Identification of Sparse Continuous-Time Linear Systems with Low Sampling Rate: Optimization Approaches

TL;DR

This paper introduces an optimization-based method for identifying sparse continuous-time linear systems from low-rate sampled data, crucial for applications with expensive or infrequent sampling, outperforming traditional least squares in noisy scenarios.

Contribution

It presents a novel iterative optimization approach with $l_1$-regularization tailored for low-sampling-rate data, addressing a gap in system identification under limited sampling conditions.

Findings

Method outperforms least squares in high-noise environments.

Effective in identifying sparse systems from low-rate samples.
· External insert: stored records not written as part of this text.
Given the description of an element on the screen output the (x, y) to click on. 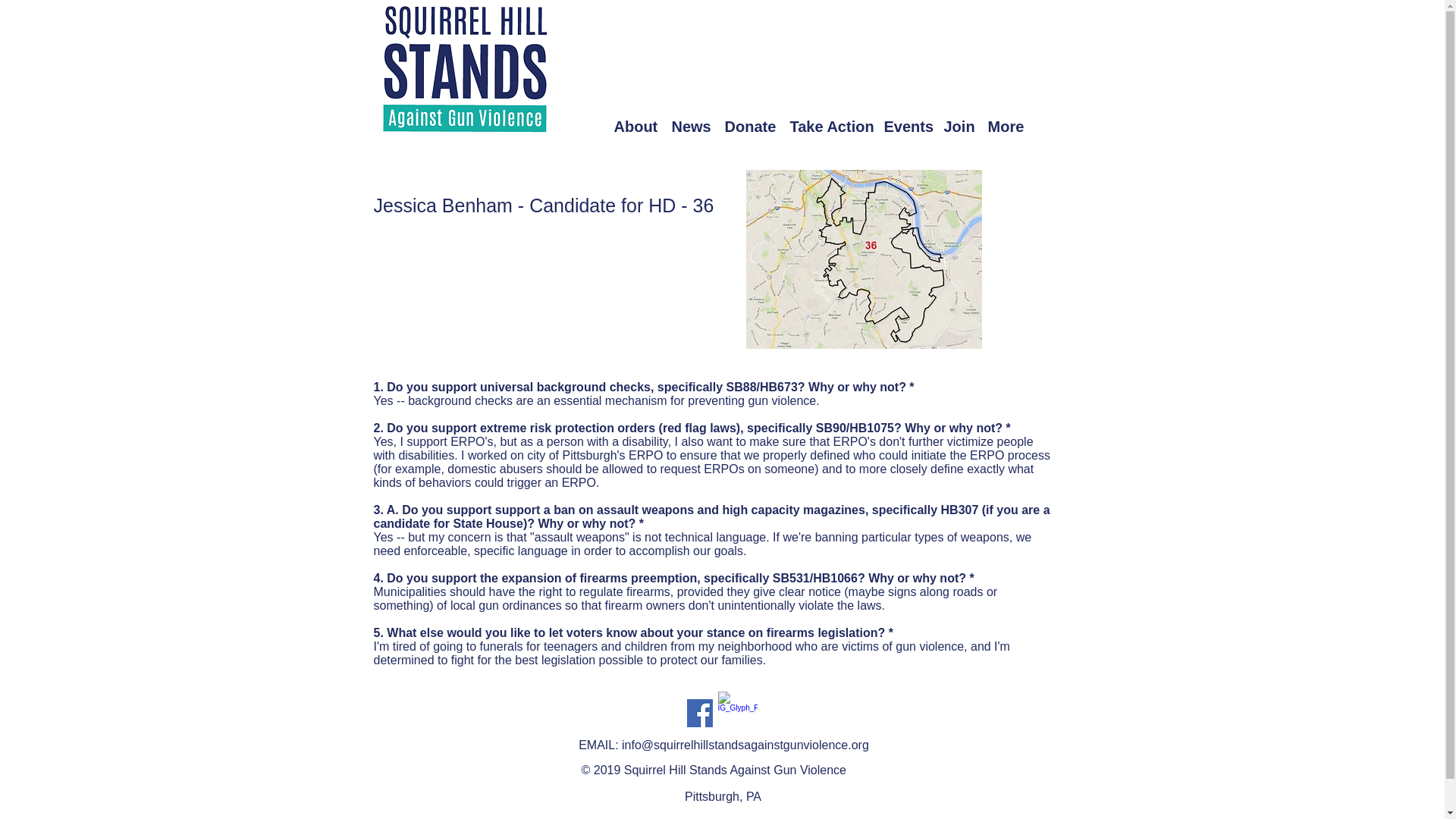
Join (957, 125)
About (635, 125)
Take Action (829, 125)
Donate (750, 125)
Events (906, 125)
News (690, 125)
Applicable to biomedical and other applications with sampling constraints.

Abstract

This paper addresses identification of sparse linear and noise-driven continuous-time state-space systems, i.e., the right-hand sides in the dynamical equations depend only on a subset of the states. The key assumption in this study, is that the sample rate is not high enough to directly infer the continuous time system from the data. This assumption is relevant in applications where sampling is expensive or requires human intervention (e.g., biomedicine applications). We propose an iterative optimization scheme with $l_1$-regularization, where the search directions are restricted those that decrease prediction error in each iteration. We provide numerical examples illustrating the proposed method; the method outperforms the least squares estimation for large noise.